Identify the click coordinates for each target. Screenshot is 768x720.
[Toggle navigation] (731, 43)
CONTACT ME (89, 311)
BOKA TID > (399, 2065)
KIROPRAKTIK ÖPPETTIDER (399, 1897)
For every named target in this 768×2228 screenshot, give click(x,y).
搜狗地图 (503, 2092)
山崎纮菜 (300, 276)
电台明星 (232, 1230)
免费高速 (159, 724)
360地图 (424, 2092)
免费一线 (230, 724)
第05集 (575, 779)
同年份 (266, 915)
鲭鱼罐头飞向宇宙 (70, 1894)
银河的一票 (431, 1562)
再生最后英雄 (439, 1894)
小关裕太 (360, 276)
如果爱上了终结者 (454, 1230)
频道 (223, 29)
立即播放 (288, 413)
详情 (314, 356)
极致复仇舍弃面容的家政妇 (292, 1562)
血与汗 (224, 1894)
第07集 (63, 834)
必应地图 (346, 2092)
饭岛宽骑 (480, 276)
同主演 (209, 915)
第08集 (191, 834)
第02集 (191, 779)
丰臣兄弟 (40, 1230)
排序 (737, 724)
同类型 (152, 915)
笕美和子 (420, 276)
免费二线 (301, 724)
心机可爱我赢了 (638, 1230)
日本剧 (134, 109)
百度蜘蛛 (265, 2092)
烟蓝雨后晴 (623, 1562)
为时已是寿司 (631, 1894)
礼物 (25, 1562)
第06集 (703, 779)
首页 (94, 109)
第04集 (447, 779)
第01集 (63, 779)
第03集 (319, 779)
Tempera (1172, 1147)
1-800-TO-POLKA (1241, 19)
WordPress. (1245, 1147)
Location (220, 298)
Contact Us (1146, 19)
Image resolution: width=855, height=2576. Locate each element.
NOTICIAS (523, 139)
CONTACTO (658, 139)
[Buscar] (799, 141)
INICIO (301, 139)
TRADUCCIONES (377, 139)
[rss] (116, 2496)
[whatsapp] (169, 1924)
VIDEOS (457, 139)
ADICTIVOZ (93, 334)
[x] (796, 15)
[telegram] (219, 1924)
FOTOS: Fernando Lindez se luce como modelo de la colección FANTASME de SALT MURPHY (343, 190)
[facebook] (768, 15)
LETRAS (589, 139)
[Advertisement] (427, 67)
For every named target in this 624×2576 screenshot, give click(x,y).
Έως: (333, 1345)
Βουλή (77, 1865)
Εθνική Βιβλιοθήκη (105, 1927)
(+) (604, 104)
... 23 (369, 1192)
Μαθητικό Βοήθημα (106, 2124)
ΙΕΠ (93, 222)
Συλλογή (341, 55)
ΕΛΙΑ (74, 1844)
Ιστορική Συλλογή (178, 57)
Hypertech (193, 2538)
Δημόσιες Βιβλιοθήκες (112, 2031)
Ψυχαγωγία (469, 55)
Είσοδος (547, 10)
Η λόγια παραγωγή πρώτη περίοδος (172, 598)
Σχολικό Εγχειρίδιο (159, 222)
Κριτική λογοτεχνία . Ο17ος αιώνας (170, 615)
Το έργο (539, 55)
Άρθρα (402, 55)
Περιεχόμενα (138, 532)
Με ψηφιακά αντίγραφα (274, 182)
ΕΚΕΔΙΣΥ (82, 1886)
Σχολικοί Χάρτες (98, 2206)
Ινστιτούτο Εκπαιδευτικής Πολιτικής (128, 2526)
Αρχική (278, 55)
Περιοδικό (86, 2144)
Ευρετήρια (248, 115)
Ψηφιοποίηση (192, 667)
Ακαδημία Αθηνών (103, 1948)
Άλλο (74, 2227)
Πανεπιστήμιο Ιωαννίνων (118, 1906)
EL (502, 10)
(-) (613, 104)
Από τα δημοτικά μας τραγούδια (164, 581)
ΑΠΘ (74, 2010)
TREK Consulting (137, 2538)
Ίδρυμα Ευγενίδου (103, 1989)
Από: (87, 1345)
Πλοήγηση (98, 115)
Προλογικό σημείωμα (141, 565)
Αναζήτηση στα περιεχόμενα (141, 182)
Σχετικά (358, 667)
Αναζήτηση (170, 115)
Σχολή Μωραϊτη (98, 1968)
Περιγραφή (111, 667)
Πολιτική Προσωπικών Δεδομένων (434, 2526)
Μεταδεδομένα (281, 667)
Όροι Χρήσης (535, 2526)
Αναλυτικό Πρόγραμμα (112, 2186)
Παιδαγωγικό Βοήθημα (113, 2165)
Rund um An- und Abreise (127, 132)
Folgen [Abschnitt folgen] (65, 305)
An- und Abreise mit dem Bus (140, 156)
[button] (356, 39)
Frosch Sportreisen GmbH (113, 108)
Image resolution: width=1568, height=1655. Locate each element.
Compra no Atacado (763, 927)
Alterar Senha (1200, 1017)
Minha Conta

* Problem
Can you rewrite all of the records above, replacing "Locate each element" with "Find each element" and leaving everything else unchanged?

* Written reply
Identify the click coordinates for each target. Screenshot is 768x720.
[Toggle navigation] (731, 43)
CONTACT ME (89, 311)
BOKA TID > (399, 2065)
KIROPRAKTIK ÖPPETTIDER (399, 1897)
For every named target in this 768×2228 screenshot, give click(x,y).
搜狗地图 (503, 2092)
山崎纮菜 (300, 276)
电台明星 (232, 1230)
免费高速 (159, 724)
360地图 (424, 2092)
免费一线 (230, 724)
第05集 (575, 779)
同年份 (266, 915)
鲭鱼罐头飞向宇宙 (70, 1894)
银河的一票 (431, 1562)
再生最后英雄 (439, 1894)
小关裕太 (360, 276)
如果爱上了终结者 (454, 1230)
频道 (223, 29)
立即播放 (288, 413)
详情 (314, 356)
极致复仇舍弃面容的家政妇 (292, 1562)
血与汗 (224, 1894)
第07集 (63, 834)
必应地图 (346, 2092)
饭岛宽骑 (480, 276)
同主演 (209, 915)
第08集 (191, 834)
第02集 (191, 779)
丰臣兄弟 (40, 1230)
排序 (737, 724)
同类型 (152, 915)
笕美和子 (420, 276)
免费二线 (301, 724)
心机可爱我赢了 (638, 1230)
日本剧 (134, 109)
百度蜘蛛 (265, 2092)
烟蓝雨后晴 (623, 1562)
为时已是寿司 (631, 1894)
礼物 (25, 1562)
第06集 (703, 779)
首页 (94, 109)
第04集 (447, 779)
第01集 (63, 779)
第03集 (319, 779)
Tempera (1172, 1147)
1-800-TO-POLKA (1241, 19)
WordPress. (1245, 1147)
Location (220, 298)
Contact Us (1146, 19)
Image resolution: width=855, height=2576. Find each element.
NOTICIAS (523, 139)
CONTACTO (658, 139)
[Buscar] (799, 141)
INICIO (301, 139)
TRADUCCIONES (377, 139)
[rss] (116, 2496)
[whatsapp] (169, 1924)
VIDEOS (457, 139)
ADICTIVOZ (93, 334)
[x] (796, 15)
[telegram] (219, 1924)
FOTOS: Fernando Lindez se luce como modelo de la colección FANTASME de SALT MURPHY (343, 190)
[facebook] (768, 15)
LETRAS (589, 139)
[Advertisement] (427, 67)
For every named target in this 624×2576 screenshot, give click(x,y).
Έως: (333, 1345)
Βουλή (77, 1865)
Εθνική Βιβλιοθήκη (105, 1927)
(+) (604, 104)
... 23 (369, 1192)
Μαθητικό Βοήθημα (106, 2124)
ΙΕΠ (93, 222)
Συλλογή (341, 55)
ΕΛΙΑ (74, 1844)
Ιστορική Συλλογή (178, 57)
Hypertech (193, 2538)
Δημόσιες Βιβλιοθήκες (112, 2031)
Ψυχαγωγία (469, 55)
Είσοδος (547, 10)
Η λόγια παραγωγή πρώτη περίοδος (172, 598)
Σχολικό Εγχειρίδιο (159, 222)
Κριτική λογοτεχνία . Ο17ος αιώνας (170, 615)
Το έργο (539, 55)
Άρθρα (402, 55)
Περιεχόμενα (138, 532)
Με ψηφιακά αντίγραφα (274, 182)
ΕΚΕΔΙΣΥ (82, 1886)
Σχολικοί Χάρτες (98, 2206)
Ινστιτούτο Εκπαιδευτικής Πολιτικής (128, 2526)
Αρχική (278, 55)
Περιοδικό (86, 2144)
Ευρετήρια (248, 115)
Ψηφιοποίηση (192, 667)
Ακαδημία Αθηνών (103, 1948)
Άλλο (74, 2227)
Πανεπιστήμιο Ιωαννίνων (118, 1906)
EL (502, 10)
(-) (613, 104)
Από τα δημοτικά μας τραγούδια (164, 581)
ΑΠΘ (74, 2010)
TREK Consulting (137, 2538)
Ίδρυμα Ευγενίδου (103, 1989)
Από: (87, 1345)
Πλοήγηση (98, 115)
Προλογικό σημείωμα (141, 565)
Αναζήτηση στα περιεχόμενα (141, 182)
Σχετικά (358, 667)
Αναζήτηση (170, 115)
Σχολή Μωραϊτη (98, 1968)
Περιγραφή (111, 667)
Πολιτική Προσωπικών Δεδομένων (434, 2526)
Μεταδεδομένα (281, 667)
Όροι Χρήσης (535, 2526)
Αναλυτικό Πρόγραμμα (112, 2186)
Παιδαγωγικό Βοήθημα (113, 2165)
Rund um An- und Abreise (127, 132)
Folgen [Abschnitt folgen] (65, 305)
An- und Abreise mit dem Bus (140, 156)
[button] (356, 39)
Frosch Sportreisen GmbH (113, 108)
Image resolution: width=1568, height=1655. Find each element.
Compra no Atacado (763, 927)
Alterar Senha (1200, 1017)
Minha Conta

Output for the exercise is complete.